I like the image just above. That’s in the middle of this issue, a detail from the second of two double-page spreads that cuts Kate’s flashback in half. It neatly allegorizes the growing break between Kate’s private life and her Batwoman performance – Williams even sets up the bright ‘domestic’ scenes in square television screens that mock the staid, squares ‘n rectangles layouts of those portions of the series. Kate is growing apart from that now, the vivid detail of her Batwoman body now making her seem especially hurt and tired, performing her detective work in a detective comic.
Yet there’s no escaping that this remains a deeply typical superhero detective story, one with the tremendous benefit of such visual inspiration running along side it, but when you really look hard, it often only comments on Kate Kane’s psychology, or anticipates some typical everything-in-its-place origin story twists, or plays with a Batman/Joker duality Alan Moore’s had sitting in the freezer since the twilight of the Reagan administration.
Rucka is a skilled writer, but so far here he’s neither deep nor subtle; the cut off point for the first half of this issue’s flashbacks is no less than the doomed Kane twins and promising they’ll always be together, accompanied by a dramatic fade to white (which could be Williams, mind you). As the obligatory tragedy that will set Kate on the winding path to superherodom draws near, irony is squeezed out as the girls misbehave, only for their demands to lead their poor mother right into danger, and pathos. Never mind the general three-act arc of the story, introducing a villain with a secret connection to the hero (pts. 1-4), leading into the revelation of the painful secret origin (pts. 5-7) and probably, I’d guess, culminating in some clash that sets up a status quo while not entirely foreclosing on future developments in the same vein (pts. 8-12, not counting the Jock and Hamner stuff).
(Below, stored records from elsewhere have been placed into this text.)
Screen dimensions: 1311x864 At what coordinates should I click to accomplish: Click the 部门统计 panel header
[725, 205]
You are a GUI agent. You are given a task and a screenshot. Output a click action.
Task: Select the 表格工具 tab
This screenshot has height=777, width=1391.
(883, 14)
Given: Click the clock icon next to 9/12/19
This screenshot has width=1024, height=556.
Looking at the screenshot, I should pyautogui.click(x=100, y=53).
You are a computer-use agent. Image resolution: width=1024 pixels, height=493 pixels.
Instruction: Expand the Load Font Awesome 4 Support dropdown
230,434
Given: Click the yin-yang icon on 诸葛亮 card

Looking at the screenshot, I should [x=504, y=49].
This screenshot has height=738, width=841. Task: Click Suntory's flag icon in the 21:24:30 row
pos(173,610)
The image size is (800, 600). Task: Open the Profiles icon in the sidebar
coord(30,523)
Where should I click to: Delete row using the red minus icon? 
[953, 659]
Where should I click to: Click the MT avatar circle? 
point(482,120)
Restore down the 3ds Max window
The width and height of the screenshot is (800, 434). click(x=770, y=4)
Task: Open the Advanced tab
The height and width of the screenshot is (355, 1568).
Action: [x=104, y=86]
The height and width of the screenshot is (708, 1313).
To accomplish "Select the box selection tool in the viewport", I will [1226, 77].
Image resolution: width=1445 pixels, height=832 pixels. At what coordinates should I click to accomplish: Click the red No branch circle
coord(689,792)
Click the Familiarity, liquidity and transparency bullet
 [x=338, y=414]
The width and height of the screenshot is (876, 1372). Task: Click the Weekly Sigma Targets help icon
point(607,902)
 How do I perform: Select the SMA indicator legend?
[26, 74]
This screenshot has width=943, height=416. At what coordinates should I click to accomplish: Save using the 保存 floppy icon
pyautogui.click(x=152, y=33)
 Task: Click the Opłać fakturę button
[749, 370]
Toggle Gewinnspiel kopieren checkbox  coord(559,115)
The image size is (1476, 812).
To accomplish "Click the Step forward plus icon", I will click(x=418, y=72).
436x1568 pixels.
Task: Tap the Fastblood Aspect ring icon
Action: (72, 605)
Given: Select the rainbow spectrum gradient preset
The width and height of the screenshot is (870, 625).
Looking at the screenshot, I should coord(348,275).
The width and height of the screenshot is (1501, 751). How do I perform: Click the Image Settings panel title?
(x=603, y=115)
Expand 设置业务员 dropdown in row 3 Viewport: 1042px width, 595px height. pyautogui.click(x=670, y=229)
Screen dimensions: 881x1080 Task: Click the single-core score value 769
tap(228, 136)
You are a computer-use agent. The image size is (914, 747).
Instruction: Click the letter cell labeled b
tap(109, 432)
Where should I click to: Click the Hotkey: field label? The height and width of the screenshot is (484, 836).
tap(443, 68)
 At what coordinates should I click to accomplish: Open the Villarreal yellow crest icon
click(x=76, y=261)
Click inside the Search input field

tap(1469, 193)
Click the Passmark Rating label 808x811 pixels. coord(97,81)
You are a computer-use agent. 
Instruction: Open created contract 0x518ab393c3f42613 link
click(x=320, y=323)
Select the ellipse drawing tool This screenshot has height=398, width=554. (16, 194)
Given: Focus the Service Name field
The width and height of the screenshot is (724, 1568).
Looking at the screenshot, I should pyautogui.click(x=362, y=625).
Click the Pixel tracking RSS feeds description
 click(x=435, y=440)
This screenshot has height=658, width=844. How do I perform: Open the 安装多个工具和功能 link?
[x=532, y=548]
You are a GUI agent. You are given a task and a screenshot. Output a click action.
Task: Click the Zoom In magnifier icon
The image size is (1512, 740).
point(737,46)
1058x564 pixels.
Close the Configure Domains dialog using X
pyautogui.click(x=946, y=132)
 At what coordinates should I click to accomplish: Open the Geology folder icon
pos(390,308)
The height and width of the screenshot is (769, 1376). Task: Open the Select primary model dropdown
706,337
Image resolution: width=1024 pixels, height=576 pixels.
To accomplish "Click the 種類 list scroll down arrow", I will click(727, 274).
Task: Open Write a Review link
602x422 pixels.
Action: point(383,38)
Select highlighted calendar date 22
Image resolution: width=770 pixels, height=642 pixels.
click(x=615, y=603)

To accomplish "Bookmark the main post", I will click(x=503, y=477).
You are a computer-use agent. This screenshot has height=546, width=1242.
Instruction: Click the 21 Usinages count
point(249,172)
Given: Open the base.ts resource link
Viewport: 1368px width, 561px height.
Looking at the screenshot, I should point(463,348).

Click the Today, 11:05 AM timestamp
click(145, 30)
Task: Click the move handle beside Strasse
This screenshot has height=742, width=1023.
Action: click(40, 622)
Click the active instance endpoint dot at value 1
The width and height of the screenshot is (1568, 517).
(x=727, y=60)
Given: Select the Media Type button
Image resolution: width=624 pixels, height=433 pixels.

Because the writing and the art run close, one can’t pass the other by much, and to me there’s always some dissatisfaction. I’d still call it GOOD, though folks more tolerant than me of some blunt, familiar genre mechanics will rank it higher, I’m sure. And this grade tries me, because seeing J.H. Williams III & co. at work in this way assures I’ll look to them in the future, which I can’t say of everyone. Mazzucchelli too, obviously.
(just guess, huh?)
The two becoming one, the basic frameworks, the archetypes among archetypes becoming something greater and more shaded or sturdier through communication, feeding on each other’s energy, enjoying one another’s heat. Bits of form becoming fuller, getting — eek! — more realistic as characrers. You can go far with this.
And as for Kate Kane.
I don’t know if you can even see it on the screen. It’s better on paper. It’s the last panel in the comic. She’s just seen some bad stuff. Her white skin is no longer pure. In her arms, the watercolor splotching is present, very slightly. She’s down the path of transformation just a tiny bit, that which will transform and delight her, but it’s born from pain. The motif gains in meaning. No words are spoken. Her eyes tell a story, but there’s more to a panel than that. Some artists know.